Then Vs. Now

Louise SuggsI was very sad to learn that Louise Suggs passed away on Friday.   I’ve been a fan of the LPGA since I started playing golf and Ms. Suggs’ legacy, as a feisty competitor and quick-witted personality, is legendary.  But it’s not her golf I’ll miss – there’s great golf today – it’s her personality.  Players today just don’t seem to have the same spontaneity and, well, fun.

Ms. Suggs once said:  “Golf is very much like a love affair – if you don’t take it seriously, it’s no fun. But if you do, it breaks your heart.”   Can anyone picture Inbee Park saying this?

I’m not getting on her case – she’s a great ambassador of the game.  But today’s players are products of the times.  They seem to be unable to take golf seriously AND have fun.  They have “peeps” that manage them, they receive extensive PR and communications training, they have to consider their sponsors in all they do.  Their lives are conducted like mini-corporations.

Compare today’s player to Amy Alcott, who during a postgame interview was asked what her favorite sitcom was.  She said All in the Family, then proceeded to sing the entire theme song.  “Boy the way Glenn Miller played….”  The network aired the entire song.  Why?  Because it was hysterically funny and spontaneous!

Or Meg Mallon grabbing her towel off her bag and waving it in surrender after Dottie Pepper bladed a sand wedge into the cup, thus ending Meg’s chances at victory.  Would, or could, any of today’s players be that spontaneous or funny?  Especially after having just lost?

But the best example of how our athletes have changed is at the Nabisco Dinah Shore (one of 4 major tournaments now called the ANA Inspiration).  Amy Alcott was so overwhelmed with joy when she won in 1988, she spontaneously jumped into the pond at the 18th hole.  The crowd roared.  Today’s winners continue this tradition, but they do so with embroidered towels, TV cameras placed in perfect positions, and a predetermined list of who’s jumping into the pond with them.  And the commentators talk about the pond jump continually for all 4 days of the tournament.  While still fun to watch, it has nothing to do with genuine joy.

Maybe today’s players, with their mini-corporations, etc. just have more to lose so they’re more guarded.   But I’d love to see some free-wheeling, nothing-to-lose personality come along.

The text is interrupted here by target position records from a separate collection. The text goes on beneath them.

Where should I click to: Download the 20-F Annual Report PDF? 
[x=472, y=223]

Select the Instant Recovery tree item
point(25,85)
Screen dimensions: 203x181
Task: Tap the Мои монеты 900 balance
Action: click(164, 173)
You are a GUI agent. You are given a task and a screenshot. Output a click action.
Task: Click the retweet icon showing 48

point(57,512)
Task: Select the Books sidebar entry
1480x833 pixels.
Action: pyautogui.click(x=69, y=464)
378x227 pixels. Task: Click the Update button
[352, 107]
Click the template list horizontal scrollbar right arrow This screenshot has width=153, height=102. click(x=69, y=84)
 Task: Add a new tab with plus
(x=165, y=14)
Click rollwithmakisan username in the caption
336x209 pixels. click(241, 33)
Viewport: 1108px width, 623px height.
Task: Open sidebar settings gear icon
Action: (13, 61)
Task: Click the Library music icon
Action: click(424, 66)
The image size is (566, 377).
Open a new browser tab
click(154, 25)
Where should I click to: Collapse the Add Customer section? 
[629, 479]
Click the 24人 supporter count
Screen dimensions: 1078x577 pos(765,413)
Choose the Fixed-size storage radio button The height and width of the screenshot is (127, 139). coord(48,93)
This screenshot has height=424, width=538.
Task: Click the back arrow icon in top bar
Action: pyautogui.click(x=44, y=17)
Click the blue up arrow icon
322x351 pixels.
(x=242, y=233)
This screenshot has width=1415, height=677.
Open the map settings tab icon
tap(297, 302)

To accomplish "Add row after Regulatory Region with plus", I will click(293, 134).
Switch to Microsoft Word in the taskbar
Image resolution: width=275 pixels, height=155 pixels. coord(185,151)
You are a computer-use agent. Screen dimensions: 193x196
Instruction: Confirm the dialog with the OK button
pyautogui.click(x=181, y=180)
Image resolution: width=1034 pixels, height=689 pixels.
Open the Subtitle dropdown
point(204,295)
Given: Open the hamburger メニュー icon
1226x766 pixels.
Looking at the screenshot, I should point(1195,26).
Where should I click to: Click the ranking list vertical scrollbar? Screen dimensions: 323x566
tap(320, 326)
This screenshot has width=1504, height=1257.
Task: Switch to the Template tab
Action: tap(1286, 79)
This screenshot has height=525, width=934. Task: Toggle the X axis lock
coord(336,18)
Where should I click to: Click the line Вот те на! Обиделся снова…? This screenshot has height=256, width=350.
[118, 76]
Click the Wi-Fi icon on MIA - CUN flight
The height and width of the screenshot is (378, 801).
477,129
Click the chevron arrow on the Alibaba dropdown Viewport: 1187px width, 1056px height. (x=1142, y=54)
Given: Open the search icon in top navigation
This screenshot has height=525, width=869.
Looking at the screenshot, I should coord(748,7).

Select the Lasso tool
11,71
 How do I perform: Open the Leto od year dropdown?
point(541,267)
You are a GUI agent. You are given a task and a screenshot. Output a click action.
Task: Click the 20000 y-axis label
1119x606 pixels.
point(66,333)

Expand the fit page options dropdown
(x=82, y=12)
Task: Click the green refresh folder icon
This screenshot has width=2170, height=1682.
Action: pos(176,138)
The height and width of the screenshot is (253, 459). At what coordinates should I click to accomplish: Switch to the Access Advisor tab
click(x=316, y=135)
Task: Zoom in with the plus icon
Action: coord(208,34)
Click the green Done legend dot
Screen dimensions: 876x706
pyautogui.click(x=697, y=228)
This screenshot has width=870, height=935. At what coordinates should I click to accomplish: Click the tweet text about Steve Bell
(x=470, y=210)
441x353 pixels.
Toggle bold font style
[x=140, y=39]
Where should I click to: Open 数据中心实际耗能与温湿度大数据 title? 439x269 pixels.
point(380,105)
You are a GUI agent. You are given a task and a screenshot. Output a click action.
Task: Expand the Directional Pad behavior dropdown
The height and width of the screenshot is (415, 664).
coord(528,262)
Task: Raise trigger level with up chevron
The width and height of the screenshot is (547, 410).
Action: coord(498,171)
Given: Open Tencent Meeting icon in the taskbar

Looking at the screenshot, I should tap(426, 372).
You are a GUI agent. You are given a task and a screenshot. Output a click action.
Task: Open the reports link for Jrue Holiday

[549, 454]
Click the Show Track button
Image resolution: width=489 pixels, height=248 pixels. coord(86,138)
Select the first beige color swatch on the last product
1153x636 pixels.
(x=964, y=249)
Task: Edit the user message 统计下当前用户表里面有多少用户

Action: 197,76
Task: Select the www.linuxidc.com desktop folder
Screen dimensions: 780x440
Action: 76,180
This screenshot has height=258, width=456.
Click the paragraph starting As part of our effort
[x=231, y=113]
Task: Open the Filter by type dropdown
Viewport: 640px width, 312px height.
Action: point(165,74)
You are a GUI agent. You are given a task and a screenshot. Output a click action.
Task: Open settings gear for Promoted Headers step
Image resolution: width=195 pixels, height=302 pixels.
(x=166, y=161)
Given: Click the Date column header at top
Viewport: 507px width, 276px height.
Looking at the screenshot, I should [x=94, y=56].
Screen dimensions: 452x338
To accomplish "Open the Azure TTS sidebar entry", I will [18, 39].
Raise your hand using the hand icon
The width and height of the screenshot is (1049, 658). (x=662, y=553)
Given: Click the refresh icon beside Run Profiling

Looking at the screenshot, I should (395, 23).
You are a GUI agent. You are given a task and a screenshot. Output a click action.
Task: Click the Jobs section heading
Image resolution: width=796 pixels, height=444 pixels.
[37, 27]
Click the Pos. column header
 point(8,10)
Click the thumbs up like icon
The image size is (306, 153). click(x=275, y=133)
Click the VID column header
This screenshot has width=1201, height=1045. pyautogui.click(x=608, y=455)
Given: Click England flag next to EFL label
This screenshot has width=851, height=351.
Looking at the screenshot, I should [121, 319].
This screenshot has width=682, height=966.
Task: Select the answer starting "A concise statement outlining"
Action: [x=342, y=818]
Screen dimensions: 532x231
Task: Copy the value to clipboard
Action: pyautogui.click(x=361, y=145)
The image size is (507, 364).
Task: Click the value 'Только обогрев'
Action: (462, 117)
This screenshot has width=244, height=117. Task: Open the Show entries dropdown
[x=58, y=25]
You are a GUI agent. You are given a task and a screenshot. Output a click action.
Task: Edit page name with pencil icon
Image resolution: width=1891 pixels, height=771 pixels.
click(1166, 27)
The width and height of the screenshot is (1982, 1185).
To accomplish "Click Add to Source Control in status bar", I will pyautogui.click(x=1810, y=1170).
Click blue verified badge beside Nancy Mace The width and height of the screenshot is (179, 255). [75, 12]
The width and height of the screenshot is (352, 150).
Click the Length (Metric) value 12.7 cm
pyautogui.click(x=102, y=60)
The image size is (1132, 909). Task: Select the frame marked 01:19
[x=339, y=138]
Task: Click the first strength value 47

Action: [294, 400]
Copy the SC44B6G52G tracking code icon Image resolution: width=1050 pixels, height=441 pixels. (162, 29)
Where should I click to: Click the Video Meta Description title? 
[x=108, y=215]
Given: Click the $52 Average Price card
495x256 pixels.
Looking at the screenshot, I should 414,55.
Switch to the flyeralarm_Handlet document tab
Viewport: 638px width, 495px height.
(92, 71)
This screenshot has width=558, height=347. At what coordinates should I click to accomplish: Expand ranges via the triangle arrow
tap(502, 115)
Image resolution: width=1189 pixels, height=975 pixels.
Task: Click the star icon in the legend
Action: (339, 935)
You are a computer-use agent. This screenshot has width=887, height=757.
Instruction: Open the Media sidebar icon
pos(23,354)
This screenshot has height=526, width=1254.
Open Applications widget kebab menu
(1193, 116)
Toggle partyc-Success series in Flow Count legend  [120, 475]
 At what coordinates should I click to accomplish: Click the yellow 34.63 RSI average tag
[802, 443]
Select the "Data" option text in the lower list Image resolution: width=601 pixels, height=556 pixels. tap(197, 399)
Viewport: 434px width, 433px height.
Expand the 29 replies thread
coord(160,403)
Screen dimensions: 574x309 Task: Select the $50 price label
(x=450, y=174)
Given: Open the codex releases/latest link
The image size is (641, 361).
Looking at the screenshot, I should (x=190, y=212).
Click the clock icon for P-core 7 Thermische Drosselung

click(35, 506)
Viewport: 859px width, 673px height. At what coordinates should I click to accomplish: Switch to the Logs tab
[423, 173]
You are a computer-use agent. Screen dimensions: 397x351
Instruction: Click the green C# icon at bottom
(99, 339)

  1. Teri August 10, 2015 at 11:04 pm - Reply

    As someone who attended the Dinah in 1988 when Amy Alcott jumped in the pond, Patty, I know exactly what you mean. It’s all ratings, and viewership, and money today. When Ms. Suggs, and the incredible women who formed the LPGA back in 1950, played golf, they were about showing the world they could compete-which they did in skirts! That is their legacy. Our women pros can compete today because Louise Suggs and the early LPGA family paved the way with their skill, their athleticism and their incredible personalities.

  2. Sheri August 11, 2015 at 5:22 pm - Reply

    So true. And sadly, I think this “image management” and lack of genuine, unchoreographed human response/interaction pervades many of our lives. Maybe we can all get a little more “real”!